А я продолжал колесить по стране. Помню, был в Уфе на конференции, готовился к докладу. Вдруг телефонный звонок от министра: «Прошу вас немедленно вылететь в Минск!» Оказалось, заболел 1-й секретарь ЦК КП Белоруссии Мазуров. Поэтому когда в 1971 году мне в очередной раз позвонили из министерства, я не удивился. Однако на этот раз министр встретил меня словами: «Я очень рад, что вы согласились быть директором института эпидемиологии! Впрочем, это особого значения не имеет, потому что мы вас вчера утвердили на коллегии». И я вплотную занялся эпидемиологией. Объехал практически весь Советский Союз и страны Ближнего Востока. Помню, мы изучали эпидемии модного сейчас энтеровируса – в Болгарии, Бурятии, Монголии. А возбудитель выделить не могли. Позже его обнаружили австралийские вирусологи. Много раз я бывал во Вьетнаме – мы даже написали книгу вместе с заместителем тамошнего министра здравоохранения профессором Ами. Каких только инфекций не было в этой стране! В 70-е годы там свирепствовала чума. Вот однажды обедаем мы в соломенной хижине на одной из каучуковых плантаций. Вдруг сверху на потолке слышится какая-то возня и на пол падает крыса. По виду – чумная. Известный эпидемиолог Владимир Николаевич Никифоров, рассказывая эту историю, всегда немного приукрашивал для пущего эффекта: мол, она упала не на пол, а на стол.
Был я на эпидемиях менингококковой инфекции в Мали, Эфиопии, Монголии…
– Не страшно было рисковать здоровьем?
– Помню, приехали в Астрахань на эпидемию холеры. Первым делом я направился в инфекционный корпус, где лежали тяжелые больные. На крыльце меня встречают врачи во главе с заведующей отделением Ниной Вевюр. Все в противочумных костюмах, в очках и масках, в сапогах и резиновых перчатках. И это не такие перчатки, в которых сейчас моют посуду. Тонкой резины тогда не делали. Температура 40 градусов в тени. Первое, что я сделал, – пошел в палату как был, даже без халата. Долго смотрел больного. Нина тихонько ушла, вернулась уже не в сапогах, а в туфельках. Постепенно, один за другим, все медики сняли противочумные доспехи. Потом я стал разбирать с ними методы лечения, вдруг вижу: один врач вынимает сигарету, мнет ее в руках и сует в рот. Я тут же указал на него: а вот так можно заразиться! Руки-то немытые.
Совсем исключить риск было нельзя. Например, при чуме обязательно должен быть защитный костюм или хотя бы сапоги. Эпидемиологи это, конечно, знали. Ну а над неосведомленными могли и подшутить. Приезжаю я как-то вечером в клинику нашего института, смотрю: врачи сидят, смеются. Оказывается, приехал на консультацию известный нейрохирург, захотел поглядеть на больного столбняком, которого ни разу не видел. Мои ребята ждали его появления, умирая со смеху. Когда я увидел его, то тоже не сдержал улыбки: он был одет в полный противочумный костюм. Оказалось, профессор спросил их перед тем, как идти к пациенту: «Я не заражусь? А как же вы-то?» Они и нашлись: «Ну, мы ж привитые. А вам опасно. Давайте мы вас оденем как следует!» И вырядили его в полный противочумный костюм. Надо отдать ему должное – он не обиделся на шутку и смеялся вместе со всеми.

————————

_ЧТО СДЕЛАТЬ:_ Перепишите из текста об эпидемиях фрагмент между словами «Совсем исключить риск» и «вместе со всеми.» включительно.

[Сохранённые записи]
————————

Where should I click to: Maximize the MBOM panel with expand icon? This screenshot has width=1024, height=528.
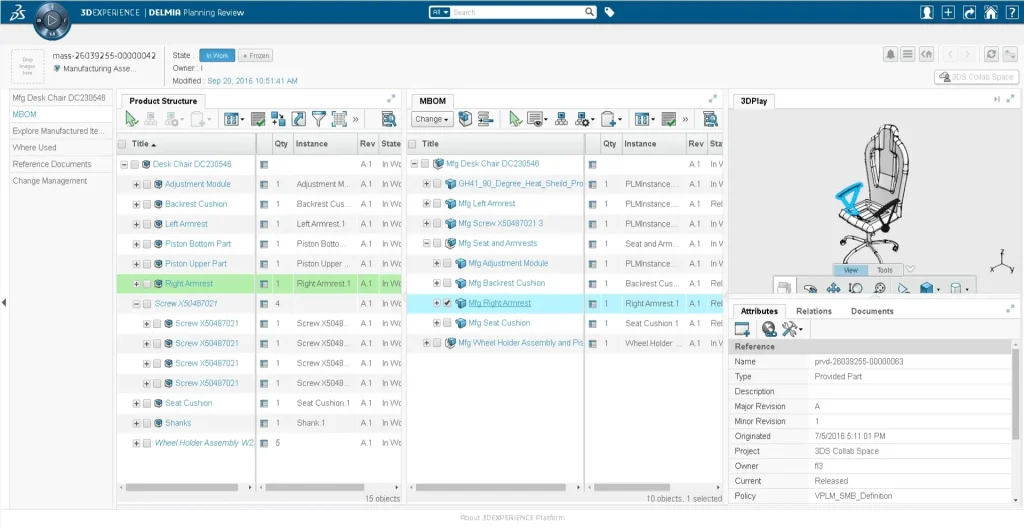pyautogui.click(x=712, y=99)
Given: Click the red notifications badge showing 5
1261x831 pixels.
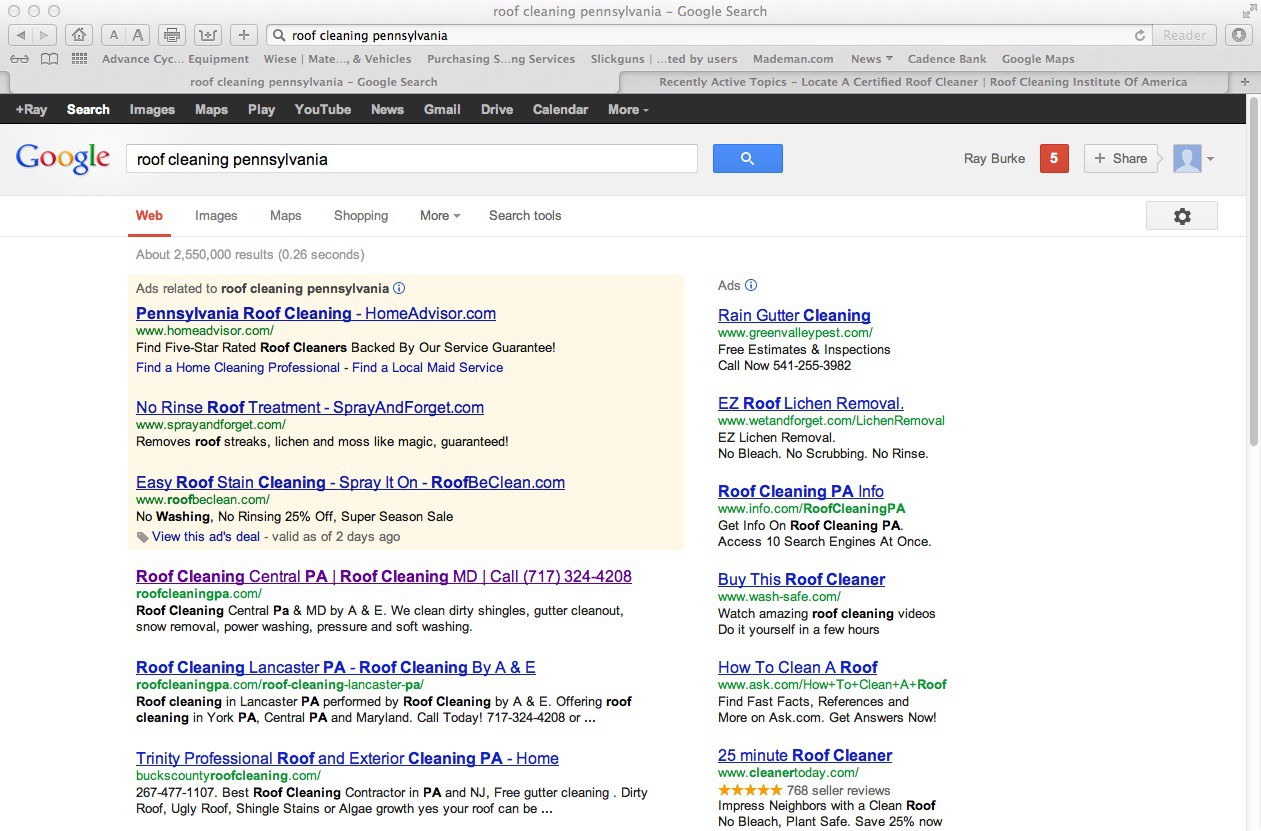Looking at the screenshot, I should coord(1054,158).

————————

_МЕСТО ДЛЯ ОТВЕТА:_
Совсем исключить риск было нельзя. Например, при чуме обязательно должен быть защитный костюм или хотя бы сапоги. Эпидемиологи это, конечно, знали. Ну а над неосведомленными могли и подшутить. Приезжаю я как-то вечером в клинику нашего института, смотрю: врачи сидят, смеются. Оказывается, приехал на консультацию известный нейрохирург, захотел поглядеть на больного столбняком, которого ни разу не видел. Мои ребята ждали его появления, умирая со смеху. Когда я увидел его, то тоже не сдержал улыбки: он был одет в полный противочумный костюм. Оказалось, профессор спросил их перед тем, как идти к пациенту: «Я не заражусь? А как же вы-то?» Они и нашлись: «Ну, мы ж привитые. А вам опасно. Давайте мы вас оденем как следует!» И вырядили его в полный противочумный костюм. Надо отдать ему должное – он не обиделся на шутку и смеялся вместе со всеми.